Also, remember that we're cleaning out three-mile lateral wells, and these take some time, and we're trying to be extra careful on that. We're taking a bit longer than what we initially expected. That's another area of improvement as well. Another area of improvement that I can point to is water usage. We're utilizing 50% produced water, which is really good. If we can find a way to utilize more produced water and reduce water cost, that would be even better. It's really a few things added together where we can improve. We can definitely improve another 5% or a little bit more as we drill in the future. The more we drill, the better we'll get, and we're encouraged with the initial results.
Speaker 1
Absolutely. Thanks for that detail. Maybe shifting over to California, on slide nine, you highlight your fields within the San Joaquin Basin. While I know the near-term focus is understandably on the high-return sidetrack program, can you speak to some of the other opportunities within your California portfolio and how those fit into your strategy longer term?
Speaker 2
Yeah, we have a huge portfolio in California. We've been focusing here this year on the thermal dynamite sidetracks. Those tend to be our highest rate of return projects. We also have significant potential in the Monarch and South Midway Sunset, drilling those horizontal wells in the Monarch. They're short horizontals. I mean, they're not three milers like in Utah. They're 1,000 foot, 1,500 foot horizontals, but there's a lot of potential there. We have significant potential also in the Hill property up in Bellridge Field. Outside of that, we have significant workover potential as well on the east side of our acreage base in Round Mountain with our water flood. Really significant potential, you know, rate to return for even at current strip pricing for thermal dynamite, they're at 80% to 100% rate of return projects. They're really, really good projects.
Speaker 1
Got it. Thanks for taking my questions.
Speaker 2
Thank you, Nate.
Speaker 0
Thank you. Again, just a quick reminder, if you'd like to ask a question, please press star one one. I'm showing no further questions in the queue at this time. I will now turn the call back over to Fernando Araujo for any closing remarks.
Speaker 2
Thank you so much for your interest in Berry. We'll keep you updated as to the progress in Utah and in California. Once again, thank you for joining the call.
Speaker 0
This concludes today's conference. Thank you for your participation, and you may now disconnect.

* * * * *

# Assigned task 1
Could you repeat everything in the call transcript from "Also, remember that" down to "the initial results."?
# Assigned task 2
How would you translate this sentence from the call transcript into Spanish: "We're utilizing 50% produced water, which is really good."

* * * * *

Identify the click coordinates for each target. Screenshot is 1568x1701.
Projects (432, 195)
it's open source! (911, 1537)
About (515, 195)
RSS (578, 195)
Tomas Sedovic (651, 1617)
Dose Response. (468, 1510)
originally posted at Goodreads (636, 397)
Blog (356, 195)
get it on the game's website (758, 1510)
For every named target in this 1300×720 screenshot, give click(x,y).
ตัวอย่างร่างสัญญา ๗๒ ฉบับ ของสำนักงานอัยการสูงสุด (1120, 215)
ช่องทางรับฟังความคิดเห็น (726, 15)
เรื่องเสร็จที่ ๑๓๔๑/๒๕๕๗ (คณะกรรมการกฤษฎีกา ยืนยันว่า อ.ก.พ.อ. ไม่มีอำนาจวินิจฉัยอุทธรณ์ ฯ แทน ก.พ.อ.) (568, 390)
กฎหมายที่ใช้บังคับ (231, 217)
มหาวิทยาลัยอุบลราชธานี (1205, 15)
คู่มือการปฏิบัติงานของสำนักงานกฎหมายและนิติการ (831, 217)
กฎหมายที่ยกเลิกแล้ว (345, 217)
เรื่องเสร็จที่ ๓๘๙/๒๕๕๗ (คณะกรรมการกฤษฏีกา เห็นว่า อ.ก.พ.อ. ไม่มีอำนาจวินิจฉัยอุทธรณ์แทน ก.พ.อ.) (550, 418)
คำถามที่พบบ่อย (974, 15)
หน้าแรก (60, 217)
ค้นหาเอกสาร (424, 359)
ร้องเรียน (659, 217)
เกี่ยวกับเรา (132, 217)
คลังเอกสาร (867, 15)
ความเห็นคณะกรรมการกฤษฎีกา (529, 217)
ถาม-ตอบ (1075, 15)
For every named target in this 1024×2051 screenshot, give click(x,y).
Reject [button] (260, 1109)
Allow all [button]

* * * * *

# Written solution 1
Also, remember that we're cleaning out three-mile lateral wells, and these take some time, and we're trying to be extra careful on that. We're taking a bit longer than what we initially expected. That's another area of improvement as well. Another area of improvement that I can point to is water usage. We're utilizing 50% produced water, which is really good. If we can find a way to utilize more produced water and reduce water cost, that would be even better. It's really a few things added together where we can improve. We can definitely improve another 5% or a little bit more as we drill in the future. The more we drill, the better we'll get, and we're encouraged with the initial results.

# Written solution 2
Estamos utilizando un 50 % de agua producida, lo cual es realmente bueno.